Christian converts Yaser Mosibzadeh, Saheb Fadayaee, and Mohammed Reza Omidi are due to be flogged in public for partaking of communion wine, a grave and blasphemous misconduct under Iran's Sharia law. The ruling is a total of 80 lashes for each.
They were caught last May during a church gathering in Rasht. They were imprisoned for weeks, were bailed out, but now have to face public flogging.
The three Christian converts face a mounting challenge being Christian in a Muslim-dominated country. They renounced their Islamic religion by choice.
The Christian church's pastor, Yousef Nadarkhani and his wife Fatemeh Pasandideh, were also arrested last May. While the couple were not put into jail, the three converts and Pastor Nadarkhani are now charged with "action against national security."
In Iran's Sharia court, it is highly illegal for a Muslim to convert to another religion.

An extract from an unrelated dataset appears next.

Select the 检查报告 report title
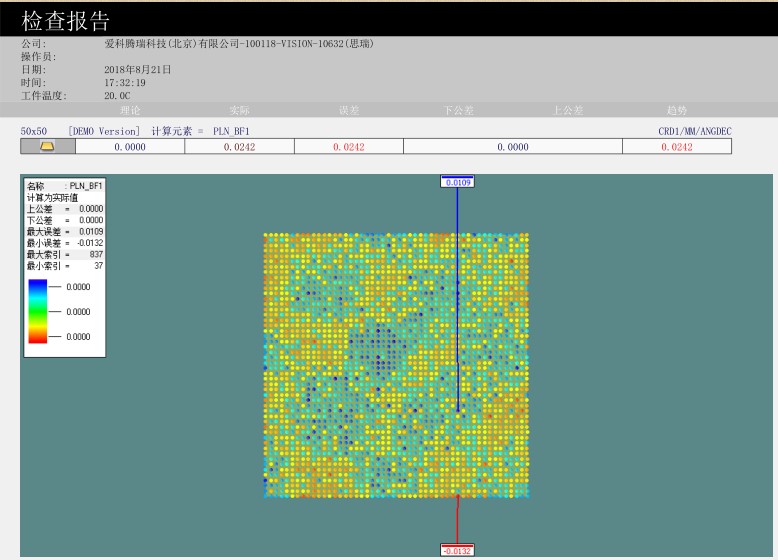 coord(66,21)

This is the second time Mohammed Reza Omidi will be subject to a public flogging. Back in 2012, he was one of four Christians charged with blasphemy and sentenced to 80 lashes.

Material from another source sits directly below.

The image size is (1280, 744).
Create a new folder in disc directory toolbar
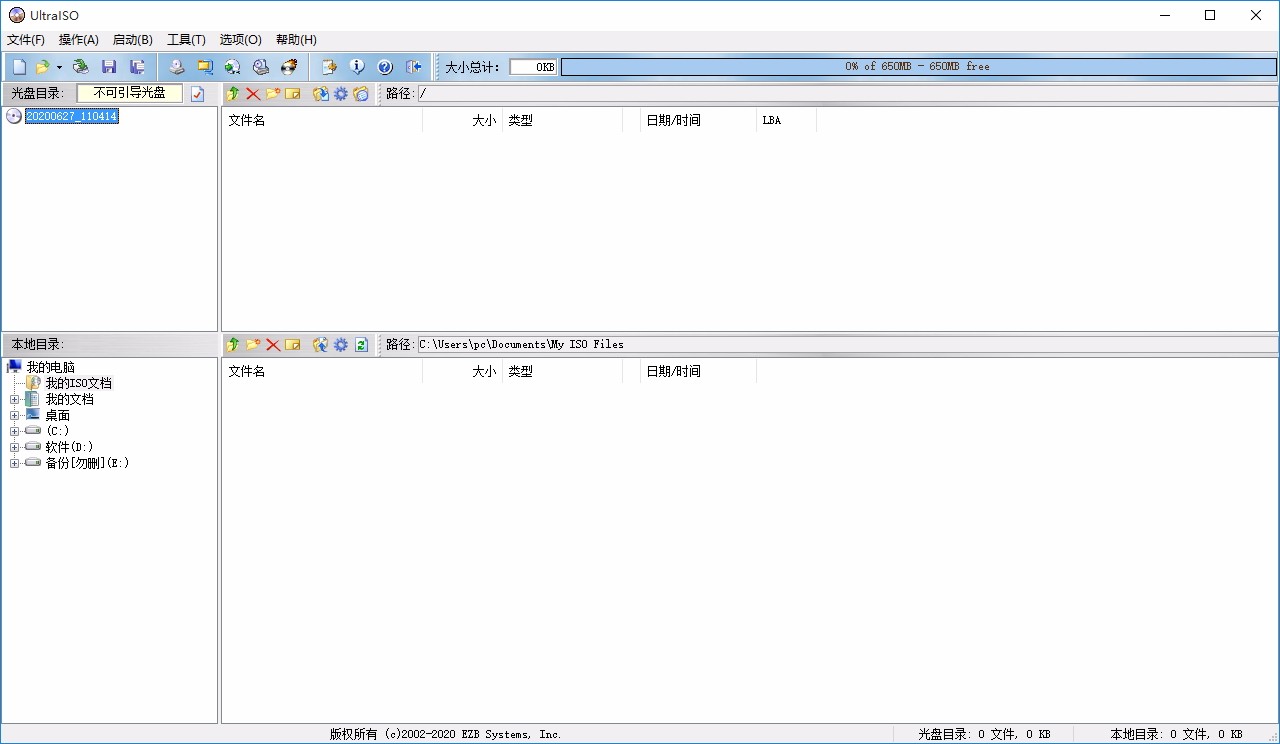click(273, 93)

There are currently 300,000 Christians in Iran, including indigenous Christian Armenian and Assyrian communities. Christians clearly are a minority with 90% of the population Shia Muslims, and the remaining 9% Sunni Muslims. This leaves Christians to a paltry 1%.

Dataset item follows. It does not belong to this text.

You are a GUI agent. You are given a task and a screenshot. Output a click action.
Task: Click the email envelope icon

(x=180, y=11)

Public floggings are still done in Iran as part of the country's adherence to Sharia law. Cases against the Sharia law include adultery, extra-marital sex, and consuming alcohol. These offenses are also subject to public floggings, with the number of lashes dependent on the gravity of the case.
According to Open USA's World Watch List, Iran is on the number 9 spot for being the most repressive country for Christians to practice their religion.
Just this month, three Azerbaijani pastors were imprisoned in Iran after being wrongly accused of participating in a blasphemous religion-related activity. Turns out, they were invited to a wedding and were just having a tour of the country.
Back in 2015, at least 108 Christians were also imprisoned and charged for practicing their faith. Christian prisoners face a grim challenge to survive as they are beaten, abused, and continuously threatened.
Release International Chief Executive Paul Robinsons says of the trio due to be flogged, "Why is Iran refusing to allow its own citizens that most basic of all freedoms, the freedom to choose their own faith? These men have chosen to call themselves Christians. The state should respect that."